> [AIM OF THE EXERCISE]: If an entry below contains an image, drop the image and retype the rest exactly.

> [DATA TO USE]:
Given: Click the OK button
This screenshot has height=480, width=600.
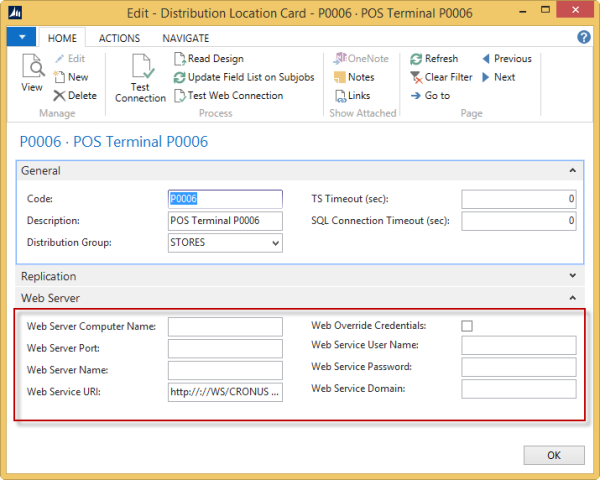Looking at the screenshot, I should point(553,455).
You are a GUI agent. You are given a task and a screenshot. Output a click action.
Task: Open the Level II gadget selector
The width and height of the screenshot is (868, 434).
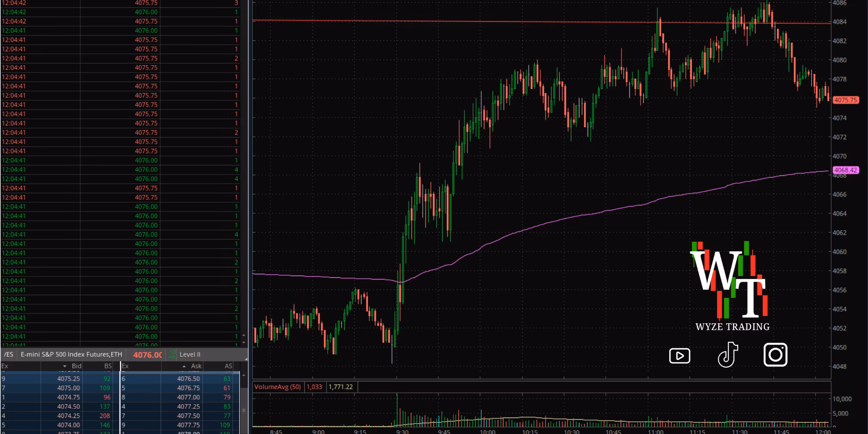coord(190,355)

> [ANSWER AREA]:
Given: Click the OK button
This screenshot has height=480, width=600.
Looking at the screenshot, I should point(553,455).
You are a GUI agent. You are given a task and a screenshot. Output a click action.
Task: Open the Level II gadget selector
The width and height of the screenshot is (868, 434).
coord(190,355)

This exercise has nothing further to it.